Data for processing:
■ ■ ■ ■ ■ ■ ■

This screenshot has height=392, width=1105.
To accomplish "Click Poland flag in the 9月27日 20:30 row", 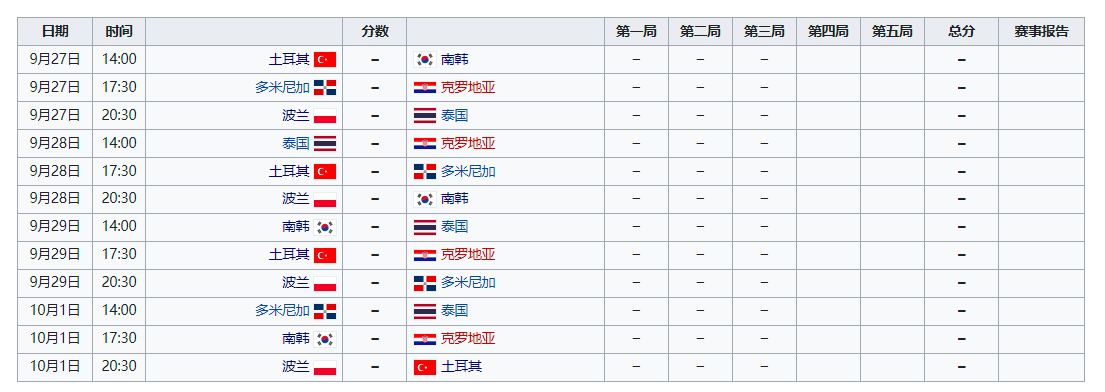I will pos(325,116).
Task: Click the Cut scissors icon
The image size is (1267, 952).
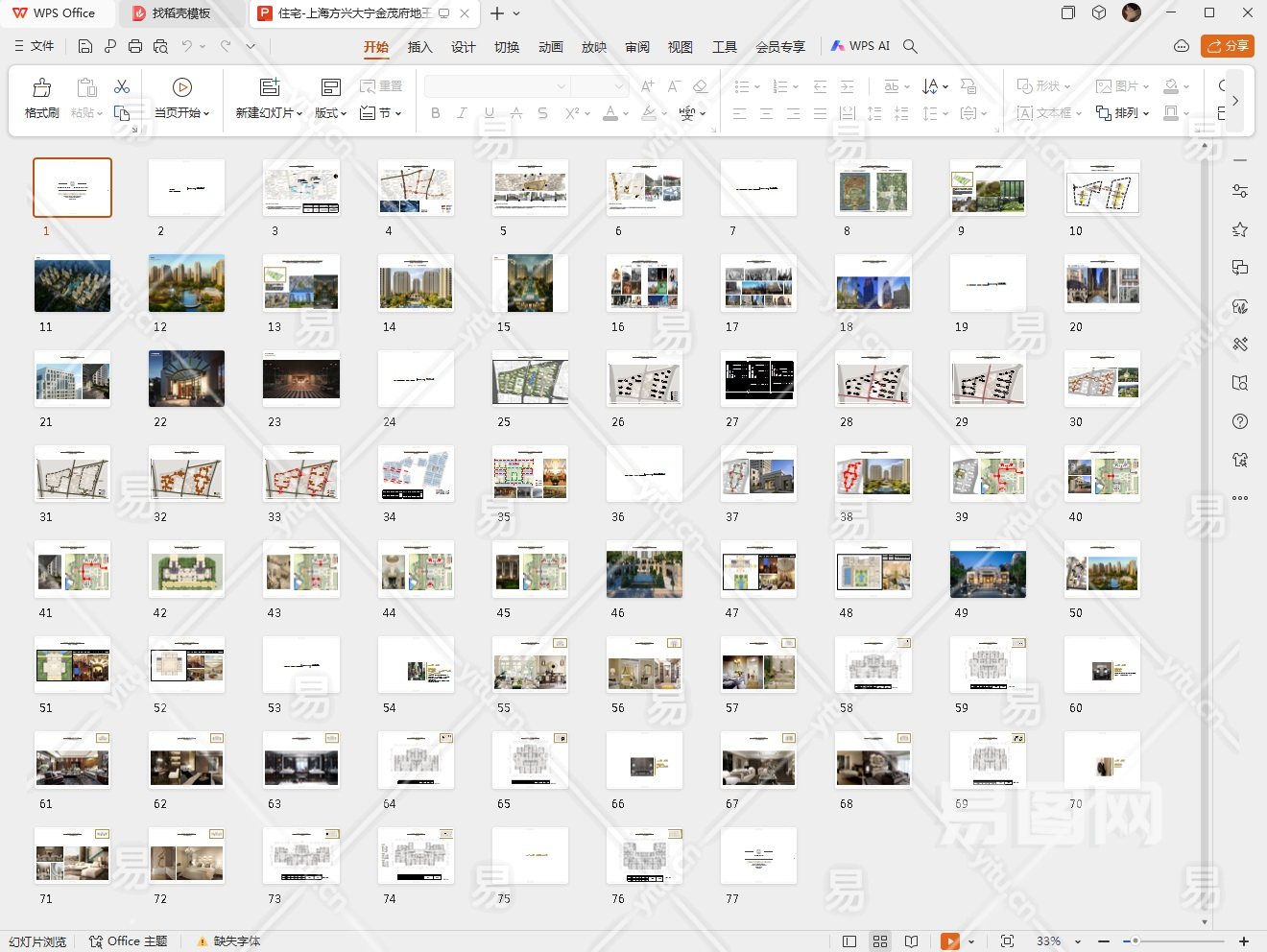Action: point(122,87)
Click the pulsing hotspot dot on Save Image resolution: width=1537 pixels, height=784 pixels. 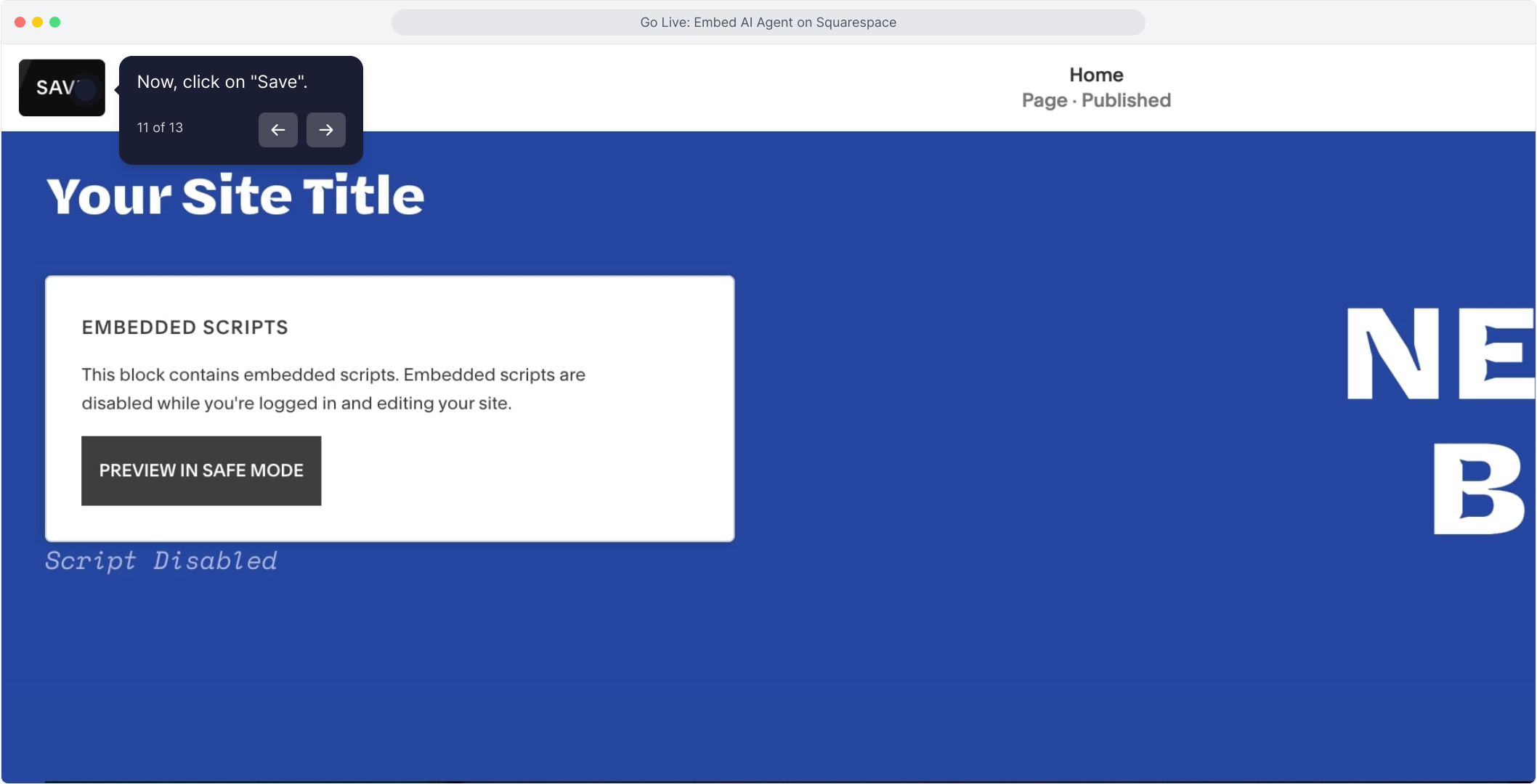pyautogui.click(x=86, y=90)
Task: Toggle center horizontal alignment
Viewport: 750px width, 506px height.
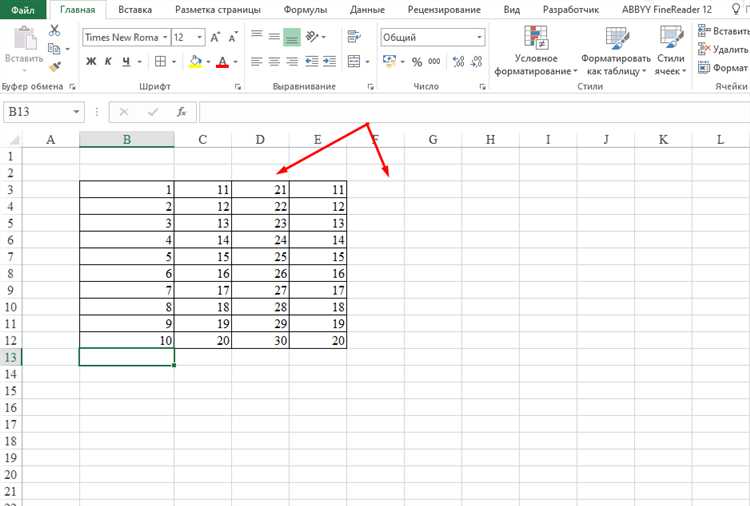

■ ■ ■ ■ ■ ■ ■

Given request: Arrange everything from the line with "Task: Toggle center horizontal alignment" down to the end of the items as a numbered list, skipping blank lines. Leave the pictures out.

Final result:
1. Task: Toggle center horizontal alignment
2. Viewport: 750px width, 506px height.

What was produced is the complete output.